Dominic Cummings has used the storm surrounding Matt Hancock’s affair to launch fresh attacks on the Health Secretary, accusing his department of "negligently killing the most vulnerable".

In new evidence published on the former Downing Street chief adviser’s blog on Friday, Whatsapp messages from Mr Cummings to Boris Johnson and his senior staff sent in early May last year alleged there were no plans to use testing to suppress infections in hospitals and care homes.

It is the latest broadside in a campaign of criticism against the beleaguered Health and Social Care Secretary.

Last month, Mr Cummings told MPs that Mr Hancock should have been sacked "15 or 20 times" for the mistakes he made, and for allegedly "lying" about them to colleagues and to the public.

If an alleged text sent by Mr Johnson in March last year is to be believed, the Prime Minister thought his Health Secretary was "totally f—— hopeless".

As the man in charge of England’s health system when the pandemic struck, Mr Hancock has been accused of overseeing the disastrous discharge of Covid-positive hospital patients into care homes, mismanaging the supply of personal protective equipment, and the multi-billion pound failure of NHS Test and Trace.

It comes on top of allegations of a "chumocracy" in the Department of Health and Social Care after a lucrative contract to supply the Government with tens of millions of Covid test vials was awarded to a former neighbour of Mr Hancock’s who lacked experience producing medical supplies.

Gina Coladangelo was appointed as a non-executive director to the Department of Health and Social Care in September last year

He also committed a "technical" breach of the ministerial code by failing to declare that a firm run by his sister, in which he has a 20 per cent stake, had been awarded an NHS contract.

Mr Hancock’s survival in such a high-profile job to this point is all the more remarkable given his shaky foundations as a member of Mr Johnson’s Cabinet. He supported Remain in 2016 and rose through the ministerial ranks as an acolyte of George Osborne.

Breaking into the Cabinet in 2018 as Culture Secretary, one of Mr Hancock’s first acts was to launch the Matt Hancock app, sparking hilarity and derision in Westminster. Mr Hancock was undeterred.

Indeed, it set the template for a series of brazen publicity-seeking stunts, such as releasing a video of him playing cricket with staff in his office after England won the World Cup, or crying on live television at the start of the vaccine rollout.

Many assumed that his elevation in July 2019 to the job of Health Secretary would be short-lived once Mr Johnson entered Downing Street. Mr Hancock had stood against Mr Johnson in the leadership race of 2019, opposing the prorogation of Parliament to deliver Brexit.

However, he subsequently endorsed Mr Johnson’s candidacy, after winning just 20 votes in the first ballot, and clung on to his job.

Still believed by many to be living on borrowed time, Mr Hancock campaigned relentlessly during the general election of that winter, taking it upon himself to visit more constituencies than almost any other minister and duly saturating Twitter with videos of him doing so.

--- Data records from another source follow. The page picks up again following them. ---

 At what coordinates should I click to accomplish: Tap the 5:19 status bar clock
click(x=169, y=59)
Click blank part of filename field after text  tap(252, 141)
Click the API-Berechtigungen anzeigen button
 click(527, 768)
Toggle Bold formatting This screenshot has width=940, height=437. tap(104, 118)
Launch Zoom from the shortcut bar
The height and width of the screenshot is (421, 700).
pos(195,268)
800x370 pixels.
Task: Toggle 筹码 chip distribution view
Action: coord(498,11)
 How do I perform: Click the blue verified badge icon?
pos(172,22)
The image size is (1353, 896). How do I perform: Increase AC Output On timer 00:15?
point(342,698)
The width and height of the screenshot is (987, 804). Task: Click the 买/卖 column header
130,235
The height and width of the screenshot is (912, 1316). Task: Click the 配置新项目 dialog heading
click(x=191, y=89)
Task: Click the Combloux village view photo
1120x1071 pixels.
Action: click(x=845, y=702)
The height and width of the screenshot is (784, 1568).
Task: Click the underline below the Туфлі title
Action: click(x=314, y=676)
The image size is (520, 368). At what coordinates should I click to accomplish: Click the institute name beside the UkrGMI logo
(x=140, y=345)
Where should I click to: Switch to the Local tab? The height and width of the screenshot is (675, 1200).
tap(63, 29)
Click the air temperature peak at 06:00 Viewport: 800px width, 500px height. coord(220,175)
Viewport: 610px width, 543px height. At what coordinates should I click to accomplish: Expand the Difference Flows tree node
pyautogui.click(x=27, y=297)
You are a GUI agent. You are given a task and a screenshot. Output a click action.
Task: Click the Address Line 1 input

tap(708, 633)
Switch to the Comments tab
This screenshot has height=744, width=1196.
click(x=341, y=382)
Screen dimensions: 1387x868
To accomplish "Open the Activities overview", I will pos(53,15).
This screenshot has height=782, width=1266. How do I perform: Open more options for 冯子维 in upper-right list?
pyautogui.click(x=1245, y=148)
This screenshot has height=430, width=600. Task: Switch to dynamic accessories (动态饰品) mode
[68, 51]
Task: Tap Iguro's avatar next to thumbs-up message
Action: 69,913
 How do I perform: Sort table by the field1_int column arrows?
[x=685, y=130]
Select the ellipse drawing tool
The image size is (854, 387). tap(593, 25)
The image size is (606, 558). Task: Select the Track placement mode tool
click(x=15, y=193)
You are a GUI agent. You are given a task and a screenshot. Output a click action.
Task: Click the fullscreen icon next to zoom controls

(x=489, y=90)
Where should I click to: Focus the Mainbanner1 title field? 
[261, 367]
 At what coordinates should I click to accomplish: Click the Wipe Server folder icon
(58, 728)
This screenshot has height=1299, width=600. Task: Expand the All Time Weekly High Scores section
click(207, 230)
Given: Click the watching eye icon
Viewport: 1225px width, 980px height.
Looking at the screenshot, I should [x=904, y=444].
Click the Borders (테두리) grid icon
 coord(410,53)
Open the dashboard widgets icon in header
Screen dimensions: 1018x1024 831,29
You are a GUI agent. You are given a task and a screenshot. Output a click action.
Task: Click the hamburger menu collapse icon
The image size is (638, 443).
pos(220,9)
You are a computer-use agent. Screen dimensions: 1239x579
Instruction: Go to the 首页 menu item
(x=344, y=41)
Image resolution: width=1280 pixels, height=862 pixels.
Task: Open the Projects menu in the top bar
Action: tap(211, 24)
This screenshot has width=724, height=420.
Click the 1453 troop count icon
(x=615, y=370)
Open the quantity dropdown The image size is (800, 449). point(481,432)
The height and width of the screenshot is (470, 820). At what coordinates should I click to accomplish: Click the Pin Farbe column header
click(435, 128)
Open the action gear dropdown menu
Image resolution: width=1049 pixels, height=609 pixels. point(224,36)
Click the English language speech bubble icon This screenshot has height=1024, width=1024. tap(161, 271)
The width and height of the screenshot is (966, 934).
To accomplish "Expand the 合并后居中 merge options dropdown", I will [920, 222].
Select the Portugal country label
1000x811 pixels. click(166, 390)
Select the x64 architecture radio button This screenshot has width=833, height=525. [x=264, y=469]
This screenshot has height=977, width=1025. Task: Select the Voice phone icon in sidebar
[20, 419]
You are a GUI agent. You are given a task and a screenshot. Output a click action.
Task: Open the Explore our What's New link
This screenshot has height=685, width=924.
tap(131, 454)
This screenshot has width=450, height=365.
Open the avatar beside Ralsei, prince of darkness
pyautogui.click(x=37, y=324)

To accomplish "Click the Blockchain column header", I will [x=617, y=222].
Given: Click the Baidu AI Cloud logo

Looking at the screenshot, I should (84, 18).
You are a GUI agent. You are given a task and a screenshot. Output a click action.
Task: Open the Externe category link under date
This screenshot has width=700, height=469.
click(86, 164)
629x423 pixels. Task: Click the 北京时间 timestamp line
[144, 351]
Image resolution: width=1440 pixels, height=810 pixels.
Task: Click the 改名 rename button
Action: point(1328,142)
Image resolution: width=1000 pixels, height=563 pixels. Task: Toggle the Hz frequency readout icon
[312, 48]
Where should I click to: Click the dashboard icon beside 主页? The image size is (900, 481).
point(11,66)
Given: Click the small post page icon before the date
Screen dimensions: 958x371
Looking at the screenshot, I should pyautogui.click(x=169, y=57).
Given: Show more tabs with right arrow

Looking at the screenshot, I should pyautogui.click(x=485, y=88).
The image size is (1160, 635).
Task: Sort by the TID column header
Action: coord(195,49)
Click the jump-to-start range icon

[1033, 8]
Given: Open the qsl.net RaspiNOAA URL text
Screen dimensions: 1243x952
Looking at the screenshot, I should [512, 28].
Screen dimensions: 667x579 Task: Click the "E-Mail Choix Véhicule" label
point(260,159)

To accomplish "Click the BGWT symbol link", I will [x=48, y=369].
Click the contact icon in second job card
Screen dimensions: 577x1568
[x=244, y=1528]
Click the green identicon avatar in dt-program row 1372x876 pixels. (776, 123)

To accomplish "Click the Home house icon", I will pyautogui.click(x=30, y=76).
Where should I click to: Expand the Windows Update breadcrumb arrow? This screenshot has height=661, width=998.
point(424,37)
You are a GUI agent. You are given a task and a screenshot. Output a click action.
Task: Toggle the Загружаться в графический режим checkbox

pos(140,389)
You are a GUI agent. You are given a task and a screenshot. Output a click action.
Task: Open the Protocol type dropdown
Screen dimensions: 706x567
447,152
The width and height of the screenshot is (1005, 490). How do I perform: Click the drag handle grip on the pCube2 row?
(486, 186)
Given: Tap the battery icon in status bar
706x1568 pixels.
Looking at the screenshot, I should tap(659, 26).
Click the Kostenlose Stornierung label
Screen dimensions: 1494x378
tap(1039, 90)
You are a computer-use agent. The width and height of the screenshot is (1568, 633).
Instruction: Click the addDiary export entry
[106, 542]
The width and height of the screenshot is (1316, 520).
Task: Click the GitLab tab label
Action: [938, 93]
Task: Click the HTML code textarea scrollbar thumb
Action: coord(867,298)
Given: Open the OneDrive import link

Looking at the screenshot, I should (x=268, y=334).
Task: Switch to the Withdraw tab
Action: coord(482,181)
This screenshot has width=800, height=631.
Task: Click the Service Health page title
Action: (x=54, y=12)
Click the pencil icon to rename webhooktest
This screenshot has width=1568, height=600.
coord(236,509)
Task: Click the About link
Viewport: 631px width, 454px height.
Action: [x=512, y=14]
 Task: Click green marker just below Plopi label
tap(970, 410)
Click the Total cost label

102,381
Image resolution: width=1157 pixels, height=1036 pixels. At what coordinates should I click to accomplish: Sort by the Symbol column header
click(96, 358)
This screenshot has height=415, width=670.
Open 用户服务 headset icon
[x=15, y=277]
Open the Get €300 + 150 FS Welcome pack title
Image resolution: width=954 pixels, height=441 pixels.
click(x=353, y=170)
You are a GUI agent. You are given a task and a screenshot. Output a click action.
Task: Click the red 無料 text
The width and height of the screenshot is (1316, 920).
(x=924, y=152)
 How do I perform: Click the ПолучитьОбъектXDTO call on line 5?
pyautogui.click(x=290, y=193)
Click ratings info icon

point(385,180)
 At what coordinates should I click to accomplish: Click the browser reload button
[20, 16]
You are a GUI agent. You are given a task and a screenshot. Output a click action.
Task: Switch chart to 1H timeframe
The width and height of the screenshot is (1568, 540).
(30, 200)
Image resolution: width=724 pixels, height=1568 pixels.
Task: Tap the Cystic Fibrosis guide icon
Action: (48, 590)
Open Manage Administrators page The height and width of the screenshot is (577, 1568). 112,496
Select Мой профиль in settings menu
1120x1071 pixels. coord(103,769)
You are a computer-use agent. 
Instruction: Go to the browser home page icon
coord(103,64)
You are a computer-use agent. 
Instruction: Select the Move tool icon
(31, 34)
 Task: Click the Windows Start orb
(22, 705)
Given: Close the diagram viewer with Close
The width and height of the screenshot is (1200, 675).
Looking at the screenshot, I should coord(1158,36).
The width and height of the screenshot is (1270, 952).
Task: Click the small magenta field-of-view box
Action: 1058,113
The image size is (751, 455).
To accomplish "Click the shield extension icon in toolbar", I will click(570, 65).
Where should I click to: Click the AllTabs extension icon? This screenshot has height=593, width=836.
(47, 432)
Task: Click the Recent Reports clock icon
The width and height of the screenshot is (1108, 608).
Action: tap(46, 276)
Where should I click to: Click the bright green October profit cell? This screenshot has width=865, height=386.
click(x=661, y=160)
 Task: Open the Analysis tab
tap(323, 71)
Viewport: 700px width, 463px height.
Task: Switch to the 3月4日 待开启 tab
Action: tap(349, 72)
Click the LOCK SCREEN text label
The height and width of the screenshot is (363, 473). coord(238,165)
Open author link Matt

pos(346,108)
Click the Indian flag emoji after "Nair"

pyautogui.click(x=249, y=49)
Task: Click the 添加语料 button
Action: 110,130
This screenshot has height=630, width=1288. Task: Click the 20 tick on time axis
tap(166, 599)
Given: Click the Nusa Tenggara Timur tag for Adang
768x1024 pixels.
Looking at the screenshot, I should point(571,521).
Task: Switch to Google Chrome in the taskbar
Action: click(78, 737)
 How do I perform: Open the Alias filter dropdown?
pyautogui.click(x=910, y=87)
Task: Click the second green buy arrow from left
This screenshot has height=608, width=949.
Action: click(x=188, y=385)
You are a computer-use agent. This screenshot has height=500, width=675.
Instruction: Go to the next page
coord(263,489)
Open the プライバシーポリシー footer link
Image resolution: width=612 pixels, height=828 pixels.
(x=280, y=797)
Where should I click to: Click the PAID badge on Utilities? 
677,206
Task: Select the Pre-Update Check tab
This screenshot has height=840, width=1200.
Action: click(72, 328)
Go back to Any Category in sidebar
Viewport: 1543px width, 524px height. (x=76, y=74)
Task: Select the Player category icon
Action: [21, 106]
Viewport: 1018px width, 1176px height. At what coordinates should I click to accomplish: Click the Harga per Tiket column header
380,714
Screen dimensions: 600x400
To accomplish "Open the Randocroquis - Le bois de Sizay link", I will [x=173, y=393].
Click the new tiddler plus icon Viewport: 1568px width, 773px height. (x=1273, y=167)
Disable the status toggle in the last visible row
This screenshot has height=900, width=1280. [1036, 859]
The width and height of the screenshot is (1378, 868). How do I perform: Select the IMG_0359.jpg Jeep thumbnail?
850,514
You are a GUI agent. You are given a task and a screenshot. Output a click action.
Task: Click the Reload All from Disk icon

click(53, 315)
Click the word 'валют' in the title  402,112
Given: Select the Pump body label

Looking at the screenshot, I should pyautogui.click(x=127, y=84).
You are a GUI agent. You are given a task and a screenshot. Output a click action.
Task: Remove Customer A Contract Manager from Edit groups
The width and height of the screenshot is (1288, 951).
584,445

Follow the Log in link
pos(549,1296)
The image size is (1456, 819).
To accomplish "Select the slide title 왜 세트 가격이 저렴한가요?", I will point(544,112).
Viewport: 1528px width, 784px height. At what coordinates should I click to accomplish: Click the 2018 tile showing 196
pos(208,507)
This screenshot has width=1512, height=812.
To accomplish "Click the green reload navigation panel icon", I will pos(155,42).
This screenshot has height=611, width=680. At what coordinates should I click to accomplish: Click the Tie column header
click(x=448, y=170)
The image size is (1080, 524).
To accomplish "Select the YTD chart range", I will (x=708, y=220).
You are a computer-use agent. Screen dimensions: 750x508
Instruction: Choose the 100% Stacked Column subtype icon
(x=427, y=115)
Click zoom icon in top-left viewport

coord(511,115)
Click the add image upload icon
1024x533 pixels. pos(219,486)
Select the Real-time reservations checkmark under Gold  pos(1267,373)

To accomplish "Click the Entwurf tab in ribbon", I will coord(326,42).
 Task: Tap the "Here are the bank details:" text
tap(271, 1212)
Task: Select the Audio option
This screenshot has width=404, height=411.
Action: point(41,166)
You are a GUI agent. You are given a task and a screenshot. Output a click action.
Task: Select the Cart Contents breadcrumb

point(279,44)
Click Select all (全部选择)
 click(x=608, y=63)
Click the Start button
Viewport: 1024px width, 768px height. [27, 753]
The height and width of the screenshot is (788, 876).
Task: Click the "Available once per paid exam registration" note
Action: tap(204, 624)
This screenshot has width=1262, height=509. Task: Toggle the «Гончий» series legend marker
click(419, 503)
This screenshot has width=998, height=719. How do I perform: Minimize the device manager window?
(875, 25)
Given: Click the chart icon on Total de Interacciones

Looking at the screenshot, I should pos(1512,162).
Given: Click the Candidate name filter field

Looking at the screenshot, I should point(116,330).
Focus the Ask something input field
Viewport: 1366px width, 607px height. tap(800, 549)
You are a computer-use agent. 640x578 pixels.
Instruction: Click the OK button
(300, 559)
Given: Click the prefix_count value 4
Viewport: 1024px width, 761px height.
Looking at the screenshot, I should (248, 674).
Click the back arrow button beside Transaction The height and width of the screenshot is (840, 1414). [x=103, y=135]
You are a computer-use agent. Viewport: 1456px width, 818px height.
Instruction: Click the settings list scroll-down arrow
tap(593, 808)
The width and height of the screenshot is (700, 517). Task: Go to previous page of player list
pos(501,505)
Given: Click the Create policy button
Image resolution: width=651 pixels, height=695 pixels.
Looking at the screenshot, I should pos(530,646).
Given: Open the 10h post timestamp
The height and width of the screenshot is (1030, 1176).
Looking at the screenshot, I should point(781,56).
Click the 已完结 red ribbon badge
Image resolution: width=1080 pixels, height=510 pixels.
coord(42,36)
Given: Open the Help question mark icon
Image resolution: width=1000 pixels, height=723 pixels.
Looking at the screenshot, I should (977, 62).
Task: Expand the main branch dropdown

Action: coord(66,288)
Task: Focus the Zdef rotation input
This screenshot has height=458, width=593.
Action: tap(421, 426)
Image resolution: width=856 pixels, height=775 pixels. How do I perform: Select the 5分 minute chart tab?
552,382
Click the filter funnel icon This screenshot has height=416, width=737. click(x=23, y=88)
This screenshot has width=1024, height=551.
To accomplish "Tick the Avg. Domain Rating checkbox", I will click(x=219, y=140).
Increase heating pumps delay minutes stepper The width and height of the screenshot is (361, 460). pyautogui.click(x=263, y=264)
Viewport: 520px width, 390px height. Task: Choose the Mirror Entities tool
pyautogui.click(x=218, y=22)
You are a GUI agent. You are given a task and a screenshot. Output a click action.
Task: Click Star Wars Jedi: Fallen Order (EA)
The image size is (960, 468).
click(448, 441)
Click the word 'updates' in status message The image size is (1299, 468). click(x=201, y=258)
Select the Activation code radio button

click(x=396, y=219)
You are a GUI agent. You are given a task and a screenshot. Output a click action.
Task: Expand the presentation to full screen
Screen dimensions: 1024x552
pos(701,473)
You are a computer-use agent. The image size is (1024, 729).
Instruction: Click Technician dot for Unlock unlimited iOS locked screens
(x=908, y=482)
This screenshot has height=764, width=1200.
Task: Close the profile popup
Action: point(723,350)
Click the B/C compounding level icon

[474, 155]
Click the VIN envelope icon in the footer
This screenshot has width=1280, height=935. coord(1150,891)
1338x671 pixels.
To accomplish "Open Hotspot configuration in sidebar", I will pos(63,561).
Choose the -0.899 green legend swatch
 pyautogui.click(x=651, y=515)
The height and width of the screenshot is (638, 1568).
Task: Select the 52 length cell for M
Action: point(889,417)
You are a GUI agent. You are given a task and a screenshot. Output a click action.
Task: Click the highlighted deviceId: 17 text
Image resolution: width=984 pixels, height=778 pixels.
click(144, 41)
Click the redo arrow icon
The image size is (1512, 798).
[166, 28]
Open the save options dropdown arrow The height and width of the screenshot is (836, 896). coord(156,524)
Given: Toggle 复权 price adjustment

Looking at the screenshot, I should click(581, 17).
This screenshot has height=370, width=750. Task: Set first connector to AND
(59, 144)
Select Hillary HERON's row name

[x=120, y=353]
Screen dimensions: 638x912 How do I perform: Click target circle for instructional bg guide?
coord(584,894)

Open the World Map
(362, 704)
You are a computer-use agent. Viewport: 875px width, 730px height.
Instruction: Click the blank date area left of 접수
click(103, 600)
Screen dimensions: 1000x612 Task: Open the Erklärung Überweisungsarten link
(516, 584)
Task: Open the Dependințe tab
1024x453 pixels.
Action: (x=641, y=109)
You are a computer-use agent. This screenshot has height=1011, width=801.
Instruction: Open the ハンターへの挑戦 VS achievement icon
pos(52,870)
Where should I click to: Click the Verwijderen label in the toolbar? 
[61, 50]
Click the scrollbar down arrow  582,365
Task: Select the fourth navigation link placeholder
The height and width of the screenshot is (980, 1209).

He has brought the same relentless, energetic visibility to the pandemic, seemingly never turning down an opportunity to go on television, however grim the situation.

This sheer durability and the eagerness to act as a punchbag for the media may partly explain why his stock in Government had risen since the grim days of last autumn, when the failures of Test and Trace were brutally exposed by the gathering second wave. That combined with the success of the vaccine rollout, with which he has been keen to associate himself.

Despite generating damaging headlines, Mr Cummings’s public vendetta against Mr Hancock had not been thought to immediately imperil the Health Secretary’s job because Mr Johnson would not want to be seen to hand his former guru a scalp.

However, the new pictures showing Mr Hancock in an amorous embrace with Gina Coladangelo have reignited accusations of a "chumocracy" in Government.

A friend since university, Ms Coladengelo was appointed as a non-executive director – a paid role – to the Department of Health and Social Care in September last year, having served as an unpaid adviser since March.

His refusal to resign despite admitting a breach of social distancing rules has provoked accusations of hypocrisy after Mr Hancock responded to last year’s scandal surrounding Professor Neil Ferguson by suggesting it was a matter for the police.